Las riñas no son habituales. Según Pascual Giglio y Roberto Pena (administradores del local), el personal de seguridad sólo interviene para apaciguar discusiones (pasionales en un 90 por ciento). "Por favor, no saquen fotografías —imploró Giglio—. Aquí viene gente casada y eso la compromete, ¿sabe?"

VIVA LA JUVENTUD. Más conocido como "el baile de los abuelos" (quienes mueven las tabas no desdeñan asistir con sus nietos), en el Salón 25 de Mayo (en Venezuela al 3900) no se admiten extraños. Otros motes más sarcásticos lo nombran: La Pañoleta (una prenda muy vista a la salida, en los crudos inviernos) o El Museo. El lugar merece citarse en cualquier documento realista sobre Buenos Aires.
Un sexto sentido de los habitués (quizás la observación de las pilchas o el largo del pelo), detecta —al segundo— toda presencia ajena a la cofradía. Aquí no hay inhibiciones: las piezas tropicales son alegremente coreadas por el público y el paroxismo se alcanza cuando los músicos aceleran el ritmo sobre bongos, tumbadoras y timbaletas. Por supuesto, también hay cabida para las partituras de Villoldo, Arolas y Mendizábal.

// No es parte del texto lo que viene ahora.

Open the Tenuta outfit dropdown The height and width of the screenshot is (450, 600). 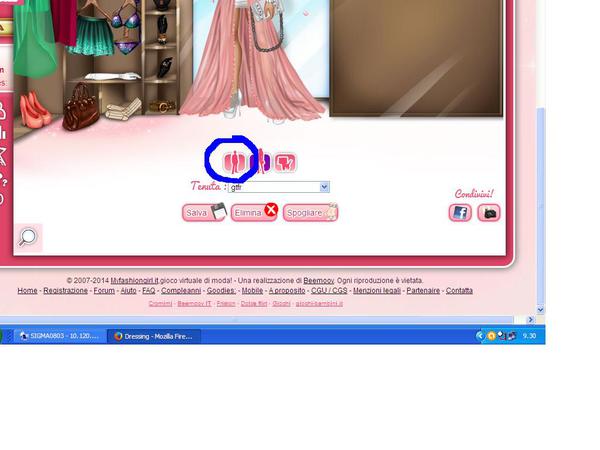click(324, 187)
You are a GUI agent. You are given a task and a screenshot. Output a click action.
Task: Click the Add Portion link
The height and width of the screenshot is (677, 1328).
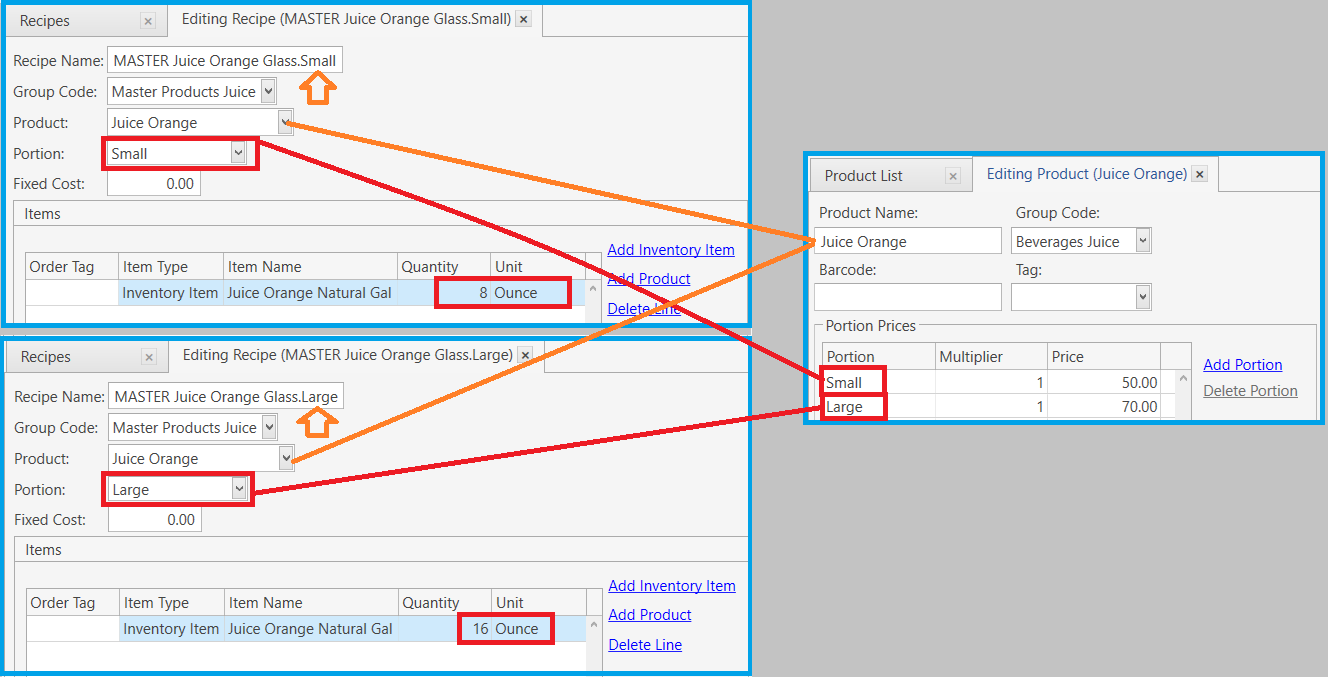1242,365
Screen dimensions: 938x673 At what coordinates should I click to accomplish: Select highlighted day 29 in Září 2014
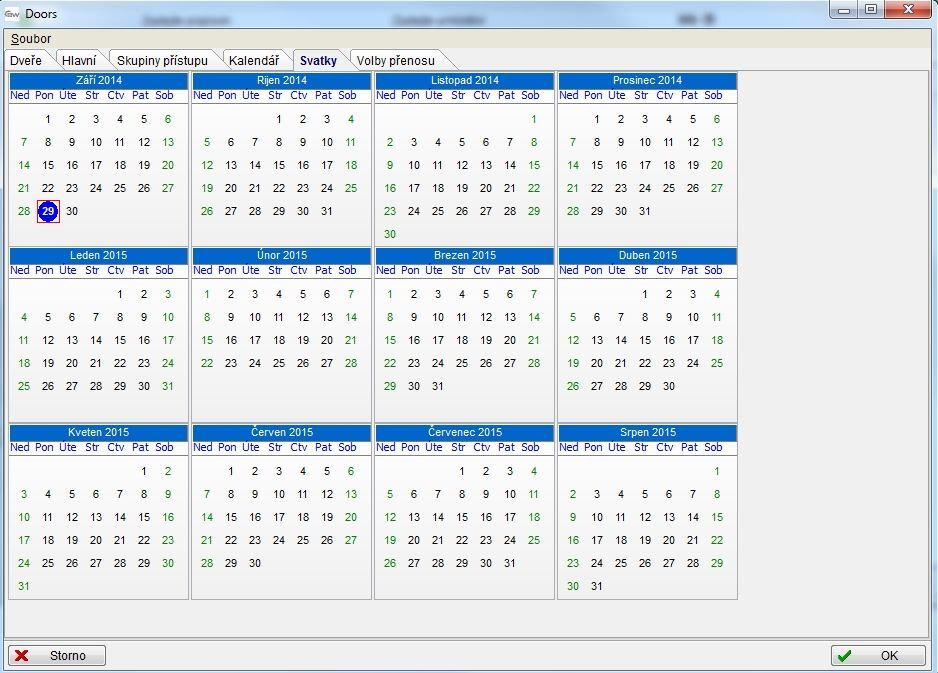click(48, 211)
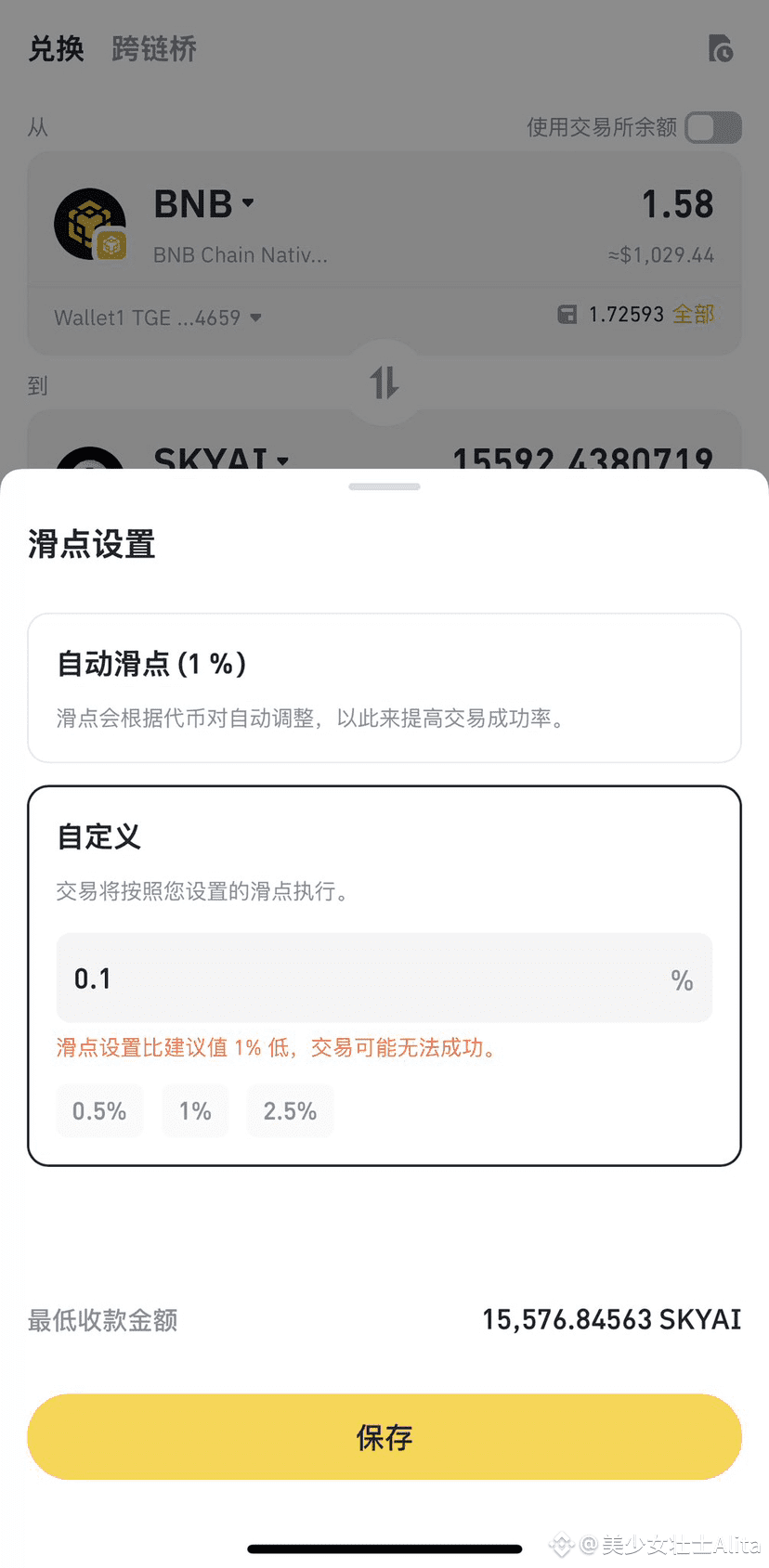Switch to the 兑换 tab

tap(57, 48)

Entre los bailarines —trenzados en cumbias y milongas— se recorta una pareja singular: él, Abraham Joskowicz, orilla la setentena; su compañera —doña Lisa— admite: "Hace muchos años que no nos perdemos un sarao".
Luis Federico, el administrador, reconoce orgulloso: "Aquí vinieron y llegan aún danzarines de fuste como El Mocho, La Lora (el apodo le cayó por su trabajo con el organito de la suerte) y la infatigable Carmencita Calderón, esposa del Cachafaz."
A diferencia de otros salones, aquí no faltan quienes pidan la nota. "Yo soy tía de los Abalos, los folkloristas de Caño 14", confesó una matrona. "No olvide mencionar a Lopecito, el famoso acuarelista"; "Nombre a Panchito Bosco y a Nicolás Güilo". Tampoco faltó quien, advertido de las anotaciones del cronista, susurró con sorna: "A mí, anóteme cien mangos al 18".
Fundado hacia 1884, el lugar cobijó primero al cine Progreso, luego un teatro donde, una vez caído el telón, los propios espectadores retiraban la sillería y se entregaban a las delicias del tango. "Además de su estructura material —concluye Federico—, el recinto sigue manteniendo sus rasgos distintivos; es como una gran familia que se mantiene a través de los años".
Cuando el locutor de La Pañoleta anunció por el micrófono que Sansón Pajuelos e Iris Di Taranto (presentes en la milonga) cumplían esa medianoche sus bodas de oro matrimoniales, para ellos —felices, llorosos—, fueron la cumbia Navidad Pescadora, la euforia y las generosas ovaciones. El baile, sin duda, es algo más que un ejercicio de destreza.